─── DATA FOR ANALYSIS ───
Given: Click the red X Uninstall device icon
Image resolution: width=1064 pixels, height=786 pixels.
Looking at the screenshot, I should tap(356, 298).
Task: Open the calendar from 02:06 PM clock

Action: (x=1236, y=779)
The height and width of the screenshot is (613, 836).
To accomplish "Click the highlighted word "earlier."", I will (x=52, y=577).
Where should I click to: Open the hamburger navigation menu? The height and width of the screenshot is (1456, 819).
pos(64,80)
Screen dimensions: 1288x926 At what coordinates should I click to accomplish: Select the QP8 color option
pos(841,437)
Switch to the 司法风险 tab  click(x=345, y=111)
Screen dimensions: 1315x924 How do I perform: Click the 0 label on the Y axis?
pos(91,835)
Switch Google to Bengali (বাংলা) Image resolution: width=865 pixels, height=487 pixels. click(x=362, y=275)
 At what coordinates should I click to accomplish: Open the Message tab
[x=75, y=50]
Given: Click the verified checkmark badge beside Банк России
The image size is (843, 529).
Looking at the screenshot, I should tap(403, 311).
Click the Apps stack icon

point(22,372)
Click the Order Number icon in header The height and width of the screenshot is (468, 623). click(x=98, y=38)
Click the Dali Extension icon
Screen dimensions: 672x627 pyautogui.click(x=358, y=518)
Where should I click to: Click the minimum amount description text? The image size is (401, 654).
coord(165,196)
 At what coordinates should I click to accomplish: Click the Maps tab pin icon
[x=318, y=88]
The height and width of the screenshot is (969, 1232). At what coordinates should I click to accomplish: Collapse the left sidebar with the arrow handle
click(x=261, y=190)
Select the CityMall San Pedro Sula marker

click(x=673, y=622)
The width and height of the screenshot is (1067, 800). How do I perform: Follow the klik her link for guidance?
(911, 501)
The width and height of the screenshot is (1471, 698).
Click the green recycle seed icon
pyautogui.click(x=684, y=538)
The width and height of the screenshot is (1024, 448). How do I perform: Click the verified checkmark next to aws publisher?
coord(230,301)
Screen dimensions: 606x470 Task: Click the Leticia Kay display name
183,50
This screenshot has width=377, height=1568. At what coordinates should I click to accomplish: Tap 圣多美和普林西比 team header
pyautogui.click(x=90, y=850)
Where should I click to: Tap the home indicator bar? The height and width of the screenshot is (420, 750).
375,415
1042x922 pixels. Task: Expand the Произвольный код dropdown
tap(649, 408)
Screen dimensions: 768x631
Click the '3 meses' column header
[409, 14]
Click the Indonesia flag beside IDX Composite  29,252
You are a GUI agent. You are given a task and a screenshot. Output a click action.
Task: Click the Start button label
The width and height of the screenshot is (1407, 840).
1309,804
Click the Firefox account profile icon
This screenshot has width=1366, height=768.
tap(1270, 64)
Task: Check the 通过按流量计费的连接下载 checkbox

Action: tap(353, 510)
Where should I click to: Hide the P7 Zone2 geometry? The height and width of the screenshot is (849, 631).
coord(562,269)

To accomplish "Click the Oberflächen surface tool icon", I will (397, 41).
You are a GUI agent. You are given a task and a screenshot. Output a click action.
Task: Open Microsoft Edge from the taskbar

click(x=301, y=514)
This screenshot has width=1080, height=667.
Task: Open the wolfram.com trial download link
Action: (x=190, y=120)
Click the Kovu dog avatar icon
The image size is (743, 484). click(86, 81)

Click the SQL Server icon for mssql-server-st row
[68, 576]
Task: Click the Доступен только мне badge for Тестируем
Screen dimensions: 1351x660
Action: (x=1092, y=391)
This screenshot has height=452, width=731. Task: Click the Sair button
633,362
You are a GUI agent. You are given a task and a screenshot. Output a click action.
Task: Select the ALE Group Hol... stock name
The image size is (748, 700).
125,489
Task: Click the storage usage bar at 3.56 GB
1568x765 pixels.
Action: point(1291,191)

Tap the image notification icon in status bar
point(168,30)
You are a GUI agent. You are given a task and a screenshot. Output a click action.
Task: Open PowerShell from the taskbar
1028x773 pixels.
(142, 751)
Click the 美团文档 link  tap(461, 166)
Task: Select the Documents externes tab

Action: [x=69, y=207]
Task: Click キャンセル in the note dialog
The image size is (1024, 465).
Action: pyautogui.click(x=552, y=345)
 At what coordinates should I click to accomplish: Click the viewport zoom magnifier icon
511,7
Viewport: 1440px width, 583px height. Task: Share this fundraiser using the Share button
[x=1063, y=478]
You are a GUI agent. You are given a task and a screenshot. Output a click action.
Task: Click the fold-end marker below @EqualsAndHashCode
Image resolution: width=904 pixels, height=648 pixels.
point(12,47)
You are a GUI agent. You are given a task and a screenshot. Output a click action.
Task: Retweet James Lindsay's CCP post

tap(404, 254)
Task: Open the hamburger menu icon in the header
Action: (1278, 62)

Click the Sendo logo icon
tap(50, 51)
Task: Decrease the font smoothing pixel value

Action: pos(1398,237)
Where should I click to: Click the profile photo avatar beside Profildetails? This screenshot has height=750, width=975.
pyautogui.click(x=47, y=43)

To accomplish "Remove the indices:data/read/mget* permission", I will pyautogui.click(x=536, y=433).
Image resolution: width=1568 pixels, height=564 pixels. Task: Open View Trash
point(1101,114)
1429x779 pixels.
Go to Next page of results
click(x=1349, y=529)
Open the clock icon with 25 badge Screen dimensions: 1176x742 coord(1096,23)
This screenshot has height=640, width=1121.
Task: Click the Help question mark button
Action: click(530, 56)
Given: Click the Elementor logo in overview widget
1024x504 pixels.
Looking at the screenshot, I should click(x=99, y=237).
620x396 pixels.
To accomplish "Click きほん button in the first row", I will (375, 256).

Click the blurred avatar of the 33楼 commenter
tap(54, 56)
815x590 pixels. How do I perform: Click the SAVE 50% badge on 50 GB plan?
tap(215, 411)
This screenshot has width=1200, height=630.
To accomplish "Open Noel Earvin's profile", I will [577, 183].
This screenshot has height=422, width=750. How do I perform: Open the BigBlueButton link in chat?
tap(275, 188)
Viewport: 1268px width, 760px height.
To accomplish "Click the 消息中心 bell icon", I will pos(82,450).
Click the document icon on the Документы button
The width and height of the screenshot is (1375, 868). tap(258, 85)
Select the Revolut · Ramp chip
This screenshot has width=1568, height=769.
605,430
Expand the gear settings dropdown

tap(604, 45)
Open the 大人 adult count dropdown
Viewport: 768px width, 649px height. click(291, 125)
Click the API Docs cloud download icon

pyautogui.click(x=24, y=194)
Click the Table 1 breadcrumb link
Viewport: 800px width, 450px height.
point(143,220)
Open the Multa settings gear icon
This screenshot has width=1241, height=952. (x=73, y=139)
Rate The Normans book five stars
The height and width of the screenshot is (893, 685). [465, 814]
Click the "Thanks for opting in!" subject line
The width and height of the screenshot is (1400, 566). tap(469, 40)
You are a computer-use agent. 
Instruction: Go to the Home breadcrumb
───
◆ **ACTIVITY**
Write the entries out once more, exactly as they appear.

◆ **WRITTEN ANSWER**
Given: Click the red X Uninstall device icon
Image resolution: width=1064 pixels, height=786 pixels.
Looking at the screenshot, I should tap(356, 298).
Task: Open the calendar from 02:06 PM clock

Action: (x=1236, y=779)
The height and width of the screenshot is (613, 836).
To accomplish "Click the highlighted word "earlier."", I will (x=52, y=577).
Where should I click to: Open the hamburger navigation menu? The height and width of the screenshot is (1456, 819).
pos(64,80)
Screen dimensions: 1288x926 At what coordinates should I click to accomplish: Select the QP8 color option
pos(841,437)
Switch to the 司法风险 tab  click(x=345, y=111)
Screen dimensions: 1315x924 How do I perform: Click the 0 label on the Y axis?
pos(91,835)
Switch Google to Bengali (বাংলা) Image resolution: width=865 pixels, height=487 pixels. click(x=362, y=275)
 At what coordinates should I click to accomplish: Open the Message tab
[x=75, y=50]
Given: Click the verified checkmark badge beside Банк России
The image size is (843, 529).
Looking at the screenshot, I should tap(403, 311).
Click the Apps stack icon

point(22,372)
Click the Order Number icon in header The height and width of the screenshot is (468, 623). click(x=98, y=38)
Click the Dali Extension icon
Screen dimensions: 672x627 pyautogui.click(x=358, y=518)
Where should I click to: Click the minimum amount description text? The image size is (401, 654).
coord(165,196)
 At what coordinates should I click to accomplish: Click the Maps tab pin icon
[x=318, y=88]
The height and width of the screenshot is (969, 1232). At what coordinates should I click to accomplish: Collapse the left sidebar with the arrow handle
click(x=261, y=190)
Select the CityMall San Pedro Sula marker

click(x=673, y=622)
The width and height of the screenshot is (1067, 800). How do I perform: Follow the klik her link for guidance?
(911, 501)
The width and height of the screenshot is (1471, 698).
Click the green recycle seed icon
pyautogui.click(x=684, y=538)
The width and height of the screenshot is (1024, 448). How do I perform: Click the verified checkmark next to aws publisher?
coord(230,301)
Screen dimensions: 606x470 Task: Click the Leticia Kay display name
183,50
This screenshot has width=377, height=1568. At what coordinates should I click to accomplish: Tap 圣多美和普林西比 team header
pyautogui.click(x=90, y=850)
Where should I click to: Tap the home indicator bar? The height and width of the screenshot is (420, 750).
375,415
1042x922 pixels. Task: Expand the Произвольный код dropdown
tap(649, 408)
Screen dimensions: 768x631
Click the '3 meses' column header
[409, 14]
Click the Indonesia flag beside IDX Composite  29,252
You are a GUI agent. You are given a task and a screenshot. Output a click action.
Task: Click the Start button label
The width and height of the screenshot is (1407, 840).
1309,804
Click the Firefox account profile icon
This screenshot has width=1366, height=768.
tap(1270, 64)
Task: Check the 通过按流量计费的连接下载 checkbox

Action: tap(353, 510)
Where should I click to: Hide the P7 Zone2 geometry? The height and width of the screenshot is (849, 631).
coord(562,269)

To accomplish "Click the Oberflächen surface tool icon", I will (397, 41).
You are a GUI agent. You are given a task and a screenshot. Output a click action.
Task: Open Microsoft Edge from the taskbar

click(x=301, y=514)
This screenshot has width=1080, height=667.
Task: Open the wolfram.com trial download link
Action: (x=190, y=120)
Click the Kovu dog avatar icon
The image size is (743, 484). click(86, 81)

Click the SQL Server icon for mssql-server-st row
[68, 576]
Task: Click the Доступен только мне badge for Тестируем
Screen dimensions: 1351x660
Action: (x=1092, y=391)
This screenshot has height=452, width=731. Task: Click the Sair button
633,362
You are a GUI agent. You are given a task and a screenshot. Output a click action.
Task: Select the ALE Group Hol... stock name
The image size is (748, 700).
125,489
Task: Click the storage usage bar at 3.56 GB
1568x765 pixels.
Action: point(1291,191)

Tap the image notification icon in status bar
point(168,30)
You are a GUI agent. You are given a task and a screenshot. Output a click action.
Task: Open PowerShell from the taskbar
1028x773 pixels.
(142, 751)
Click the 美团文档 link  tap(461, 166)
Task: Select the Documents externes tab

Action: [x=69, y=207]
Task: Click キャンセル in the note dialog
The image size is (1024, 465).
Action: pyautogui.click(x=552, y=345)
 At what coordinates should I click to accomplish: Click the viewport zoom magnifier icon
511,7
Viewport: 1440px width, 583px height. Task: Share this fundraiser using the Share button
[x=1063, y=478]
You are a GUI agent. You are given a task and a screenshot. Output a click action.
Task: Click the fold-end marker below @EqualsAndHashCode
Image resolution: width=904 pixels, height=648 pixels.
point(12,47)
You are a GUI agent. You are given a task and a screenshot. Output a click action.
Task: Retweet James Lindsay's CCP post

tap(404, 254)
Task: Open the hamburger menu icon in the header
Action: (1278, 62)

Click the Sendo logo icon
tap(50, 51)
Task: Decrease the font smoothing pixel value

Action: pos(1398,237)
Where should I click to: Click the profile photo avatar beside Profildetails? This screenshot has height=750, width=975.
pyautogui.click(x=47, y=43)

To accomplish "Remove the indices:data/read/mget* permission", I will pyautogui.click(x=536, y=433).
Image resolution: width=1568 pixels, height=564 pixels. Task: Open View Trash
point(1101,114)
1429x779 pixels.
Go to Next page of results
click(x=1349, y=529)
Open the clock icon with 25 badge Screen dimensions: 1176x742 coord(1096,23)
This screenshot has height=640, width=1121.
Task: Click the Help question mark button
Action: click(530, 56)
Given: Click the Elementor logo in overview widget
1024x504 pixels.
Looking at the screenshot, I should click(x=99, y=237).
620x396 pixels.
To accomplish "Click きほん button in the first row", I will (375, 256).

Click the blurred avatar of the 33楼 commenter
tap(54, 56)
815x590 pixels. How do I perform: Click the SAVE 50% badge on 50 GB plan?
tap(215, 411)
This screenshot has width=1200, height=630.
To accomplish "Open Noel Earvin's profile", I will [577, 183].
This screenshot has height=422, width=750. How do I perform: Open the BigBlueButton link in chat?
tap(275, 188)
Viewport: 1268px width, 760px height.
To accomplish "Click the 消息中心 bell icon", I will pos(82,450).
Click the document icon on the Документы button
The width and height of the screenshot is (1375, 868). tap(258, 85)
Select the Revolut · Ramp chip
This screenshot has width=1568, height=769.
605,430
Expand the gear settings dropdown

tap(604, 45)
Open the 大人 adult count dropdown
Viewport: 768px width, 649px height. click(291, 125)
Click the API Docs cloud download icon

pyautogui.click(x=24, y=194)
Click the Table 1 breadcrumb link
Viewport: 800px width, 450px height.
point(143,220)
Open the Multa settings gear icon
This screenshot has width=1241, height=952. (x=73, y=139)
Rate The Normans book five stars
The height and width of the screenshot is (893, 685). [465, 814]
Click the "Thanks for opting in!" subject line
The width and height of the screenshot is (1400, 566). tap(469, 40)
You are a computer-use agent. 
Instruction: Go to the Home breadcrumb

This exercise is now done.